In an open letter sent to Prime Minister Justin Trudeau Tuesday, Robertson and the chiefs called the review "flawed and biased."
"It really came nowhere even close to being a comprehensive review of a pipeline proposal, and many voices were shut out in the process," said Robertson on the CBC's The Early Edition. "We've had all sorts of research done, independent research done, analysis of this on the impacts in Vancouver."
"It's overwhelmingly a negative. So we made our case but obviously they had a different agenda that they were rolling forward," he said.
Robertson said he and chiefs from the Musqueam, Squamish and Tsleil-Waututh nations will be meeting with cabinet ministers during their visit.
They hope to influence the decision of a federal environmental review panel — the next hurdle Kinder Morgan's proposal must cross before of the government's final decision, expected to be made by the end of the year.
"I'm not confident yet [that we'll be heard]," he said.

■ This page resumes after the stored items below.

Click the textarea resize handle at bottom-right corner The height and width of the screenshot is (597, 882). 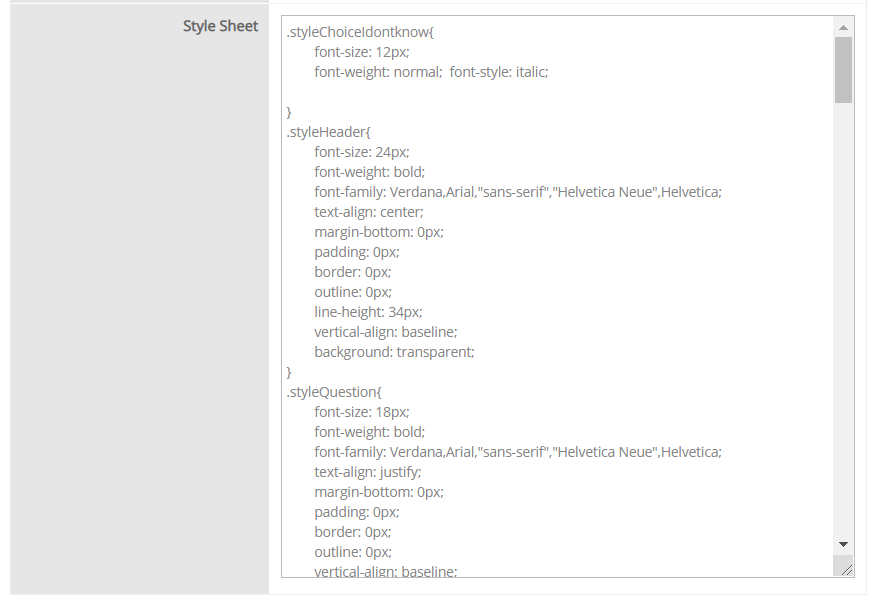point(846,569)
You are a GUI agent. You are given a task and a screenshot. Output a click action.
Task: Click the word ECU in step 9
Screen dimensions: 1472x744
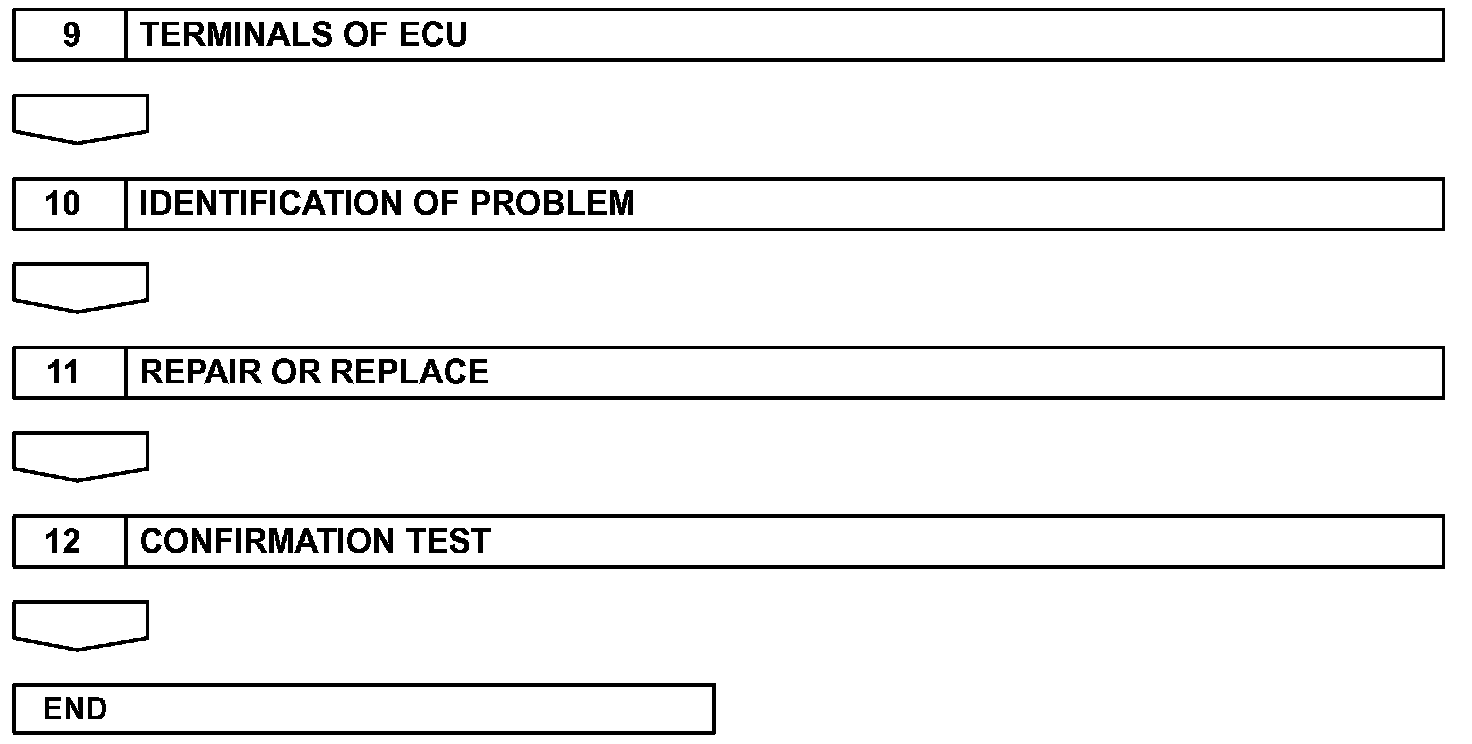point(433,35)

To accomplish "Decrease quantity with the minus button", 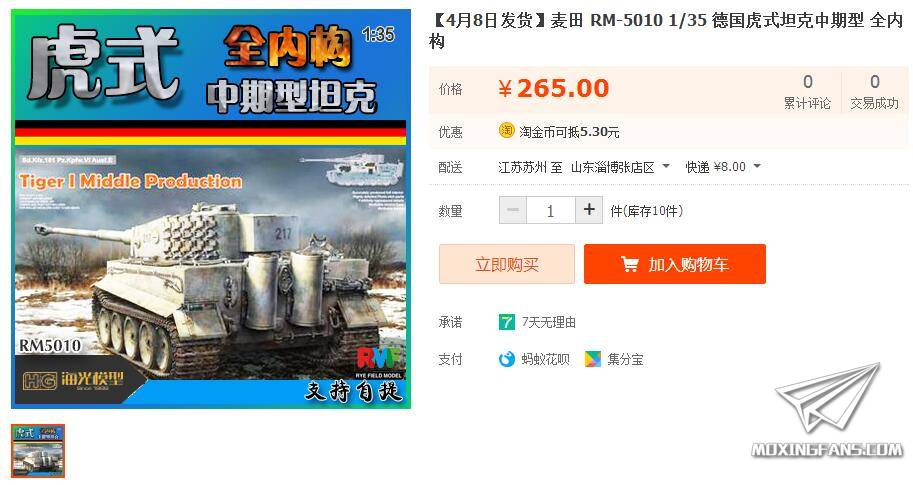I will click(513, 210).

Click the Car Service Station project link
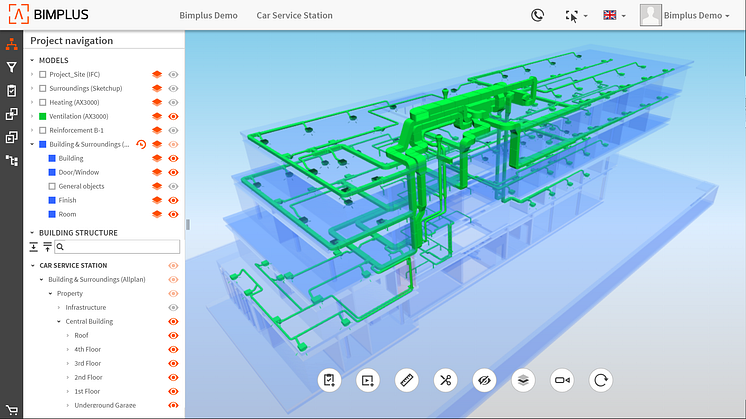click(x=294, y=16)
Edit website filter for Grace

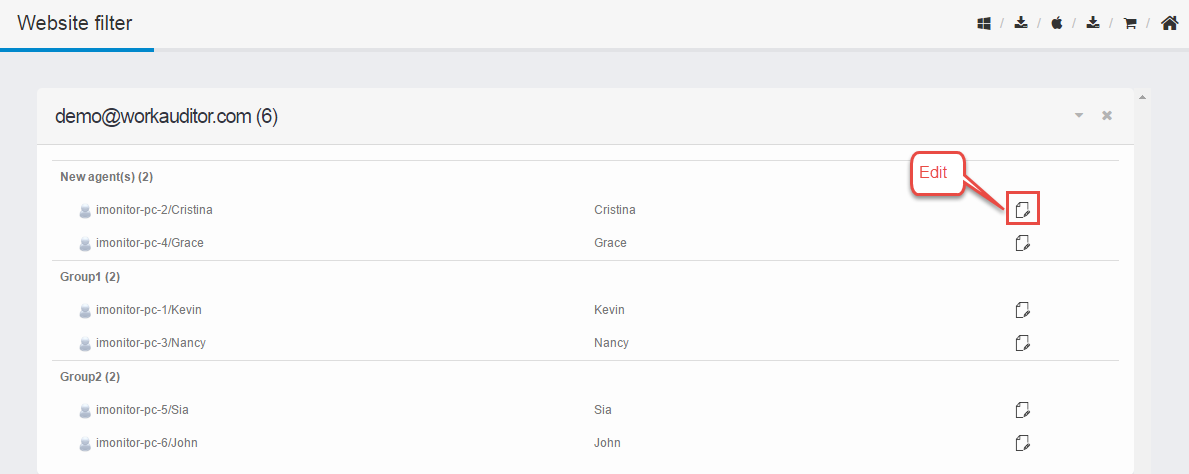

"We're going to be pushing hard against it because the rest of Canada I don't think has heard Vancouver's opposition to this pipeline."
Western mayors clash over project
Calgary Mayor Naheed Nenshi has accused Robertson of fear-mongering in his opposition to the Trans Mountain expansion.
"It's probably not helpful to scare people using numbers completely out of context or based on no facts at all." said Nenshi. "This kind of political interference is not, in fact, helpful."
Robertson said that accusation is based on a lack of awareness.
"It's not fear-mongering, it's reality. There's more than one spill on average a year out of that existing pipeline and frankly it's not worth the risk."
'It would be hard to fathom the devastation'
Robertson feels the NEB ignored the impact a potential spill would have on Vancouver's economy when it approved Kinder Morgan's plan late last month to twin the pipeline they already operate between Edmonton and Burnaby.
"When you look at the tourism jobs, 30,000 tourism jobs in Vancouver, all the ocean-based industry that we have, all of that would be at great risk."
To ensure safety and minimize the project's negative impacts, the NEB imposed 157 conditions on the approval.
Forty-nine of those conditions have an environment focus, and cover aspects like spill response capacity.
The rest mandate goals like First Nations consultation, and certain methods of marine shipping.
Robertson, however, said it doesn't go far enough.
"It would be hard to fathom the devastation that we might see [in the event of a spill], and the impacts of that on our economy are what have not been factored in at all."
"It's bizarre to think that we would be investing in brand new fossil fuel infrastructure when we've made commitments to the Paris Agreement, when we're trying to go renewable as aggressively as we can, it just completely goes the opposite direction."